Santos: Teresa de Jesús, virgen y doctora de la Iglesia; Calixto, Diosdado o Deodato, Antioco, Severo, Sabino, Bruno de los rutenos, Osvaldo, Tamaro, obispos; Fortunata, Agileo, mártires; Aurelia, virgen; Tecla, abadesa; Leonardo, eremita; Gualtiero, abad; Teodorico, monje.
Teresa de Cepeda y Ahumada nació el 28 de marzo de 1515 en Ávila (España). Después de la niñez pasada en la casa familiar entre juegos y la buena educación de una hidalga familia cristiana, llega a una adolescencia soñadora, amiga de la lectura de todo lo que caía en sus manos –preferentemente de libros de caballería– y con buenas dosis de coquetería. Si hay algo que no quiere ser es monja.
A los veinte años entra en el monasterio de la Encarnación de su ciudad natal con una ilusión desbordante; pero queda desencantada por la frivolidad de las monjas. Cuenta ella misma en el Libro de la vida que quiso compaginar la vida en religión con las frivolidades que no eran infrecuentes en los monasterios de aquella época. La vista de un Cristo sufriente –esa imagen que el vulgo llama Ecce Homo– la removió tanto por dentro que, rota en lágrimas, decide un radical y sincero cambio de vida y comienza a tomarse en serio la oración, esa actividad espiritual de la que dirá más tarde que «más que en pensar mucho consiste en amar mucho y saberse amada». Comienza a notar dentro de ella la fuerza de un volcán que le lleva a una entrega al Esposo sin condiciones.
Piensa en reformas –la que hoy se llama teresiana o descalza– que lleven a la Orden al rigor y fervor primitivo. Lo decidió en el 1562 por sugerencia del Señor. No habrá bienes materiales ni dotes, solo habrá confianza sin límites en la Providencia de Dios que está empeñado en que esa reforma se haga. Y ahora todo son trabas y dificultades ante la maravillosa aventura: no encuentra apoyo en las autoridades civiles, se le cierran las puertas de las eclesiásticas, los letrados no lo ven claro y algún que otro confesor desaconseja tamaño disparate; las monjas compañeras de convento ven en este deseo reformador una locura.
Su pensamiento pasó primero a deseo y luego llegó a decisión. Funda el «palomar» –así le gustaba a ella llamar a sus fundaciones en lenguaje coloquial– de San José en Ávila, luego vendrán los dieciséis de Medina del Campo, Malagón, Valladolid, Toledo, Pastrana, Salamanca, Alba de Tormes, Segovia, Beas, Sevilla, Caravaca, Villanueva de la Vera, Palencia, Soria, Granada y Burgos. Así se comprende que se ganara el calificativo de «andariega» cuando los retorcidos caminos de arriba a abajo de España se le hicieran cortos por amor a pesar de que los pisara «sin blanca», mermada su poca salud y desparramando gracejo, humanidad y alegría hasta quedar proverbial su estilo en el pueblo y en sus escritos. De este modo pasaron veinte años de esta mujer organizadora, dotada de sentido común, tacto, inteligencia, coraje y buen humor en los que su alma va creciendo y madurando con la correspondencia a las gracias y dones extraordinarios que Dios le va concediendo. Y la reforma no se quedará en las monjas; se extenderá también a los varones carmelitas descalzos por medio de San Juan de la Cruz, con quien estrechamente colaboró.
A este impresionante trajín enérgico y dulce, tenaz y de un humor incomparable, se añade su enorme actividad literaria. Sus escritos, publicados después de su muerte, están considerados como una contribución única a la literatura mística y espiritual de todos los tiempos; constituyen también una obra maestra de la prosa española.
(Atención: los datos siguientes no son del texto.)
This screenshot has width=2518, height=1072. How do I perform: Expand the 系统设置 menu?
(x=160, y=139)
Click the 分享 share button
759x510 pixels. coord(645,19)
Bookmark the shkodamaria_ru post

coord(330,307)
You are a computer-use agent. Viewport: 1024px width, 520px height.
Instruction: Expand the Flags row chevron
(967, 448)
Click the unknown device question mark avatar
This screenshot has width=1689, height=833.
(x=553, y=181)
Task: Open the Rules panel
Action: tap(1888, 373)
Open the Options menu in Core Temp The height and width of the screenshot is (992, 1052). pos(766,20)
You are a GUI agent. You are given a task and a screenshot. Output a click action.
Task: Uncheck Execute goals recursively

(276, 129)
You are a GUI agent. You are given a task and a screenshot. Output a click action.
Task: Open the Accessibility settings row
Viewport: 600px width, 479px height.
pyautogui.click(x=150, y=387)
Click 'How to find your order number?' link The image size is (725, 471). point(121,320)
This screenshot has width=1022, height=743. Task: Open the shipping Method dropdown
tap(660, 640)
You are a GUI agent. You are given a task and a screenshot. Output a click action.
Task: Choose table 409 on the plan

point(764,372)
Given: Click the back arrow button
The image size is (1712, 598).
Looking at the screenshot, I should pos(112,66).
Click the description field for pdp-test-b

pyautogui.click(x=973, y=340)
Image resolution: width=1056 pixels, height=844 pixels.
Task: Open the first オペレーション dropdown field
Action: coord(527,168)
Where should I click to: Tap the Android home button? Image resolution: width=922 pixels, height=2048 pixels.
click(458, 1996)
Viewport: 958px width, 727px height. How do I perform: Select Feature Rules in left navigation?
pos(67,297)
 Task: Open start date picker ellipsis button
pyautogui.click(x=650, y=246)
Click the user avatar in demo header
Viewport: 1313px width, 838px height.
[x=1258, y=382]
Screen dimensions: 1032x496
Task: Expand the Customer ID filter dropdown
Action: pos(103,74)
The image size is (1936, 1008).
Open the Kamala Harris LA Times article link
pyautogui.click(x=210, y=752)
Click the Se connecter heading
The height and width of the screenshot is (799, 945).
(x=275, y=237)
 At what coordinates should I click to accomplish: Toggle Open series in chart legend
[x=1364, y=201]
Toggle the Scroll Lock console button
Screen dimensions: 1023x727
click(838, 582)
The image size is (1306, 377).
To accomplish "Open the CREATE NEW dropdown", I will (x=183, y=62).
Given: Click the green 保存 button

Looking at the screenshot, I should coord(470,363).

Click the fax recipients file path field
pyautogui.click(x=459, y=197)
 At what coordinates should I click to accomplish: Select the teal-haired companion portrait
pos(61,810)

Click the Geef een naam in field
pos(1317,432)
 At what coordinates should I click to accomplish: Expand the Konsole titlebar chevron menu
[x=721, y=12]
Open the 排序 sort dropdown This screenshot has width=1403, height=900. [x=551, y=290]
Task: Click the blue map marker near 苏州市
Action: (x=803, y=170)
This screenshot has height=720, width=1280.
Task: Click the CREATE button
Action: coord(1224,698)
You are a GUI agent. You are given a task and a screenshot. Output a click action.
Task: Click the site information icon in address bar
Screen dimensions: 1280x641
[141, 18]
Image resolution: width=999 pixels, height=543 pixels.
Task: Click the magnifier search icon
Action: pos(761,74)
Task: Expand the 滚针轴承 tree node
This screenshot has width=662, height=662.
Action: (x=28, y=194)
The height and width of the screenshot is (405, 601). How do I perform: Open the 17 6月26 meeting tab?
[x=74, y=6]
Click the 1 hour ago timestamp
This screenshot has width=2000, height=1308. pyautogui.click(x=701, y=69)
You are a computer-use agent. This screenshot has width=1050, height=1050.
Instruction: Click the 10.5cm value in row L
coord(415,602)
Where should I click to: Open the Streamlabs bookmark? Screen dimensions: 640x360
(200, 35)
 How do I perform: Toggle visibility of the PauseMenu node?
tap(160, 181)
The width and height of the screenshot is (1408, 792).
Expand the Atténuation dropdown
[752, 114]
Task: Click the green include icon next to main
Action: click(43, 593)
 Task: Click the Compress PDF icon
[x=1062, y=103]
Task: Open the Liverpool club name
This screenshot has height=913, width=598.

Destacan: su autobiografía espiritual, Camino de perfección (1583), libro de consejos para las monjas de su orden; Castillo interior (1577), volumen más conocido por el título Las Moradas, que contiene una descripción elocuente de su vida contemplativa, y El libro de las fundaciones (1573-1582), un documento sobre los orígenes de las carmelitas descalzas. Sin contar sus numerosas poesías rebosantes de espiritualidad y sus cartas, de las que se conservan más de cuatrocientas.
Murió en Alba de Tormes al anochecer del día 14 de octubre de 1582.
El papa Pablo VI la declaró doctora de la Iglesia el 27 de septiembre de 1970.
Mujer excepcionalmente grande purificó la vida religiosa española de principios del siglo XVI y contribuyó a fortalecer las reformas de la Iglesia católica desde dentro, en un período en que el protestantismo se extendía por toda Europa. Hoy mismo se gana con su grandísima humildad la simpatía de todos los que la conocen a través de sus obras. Vivió –tanto en éxtasis como entre pucheros– la naturalidad sobrenatural; sí, eso que a primera vista parece paradójico.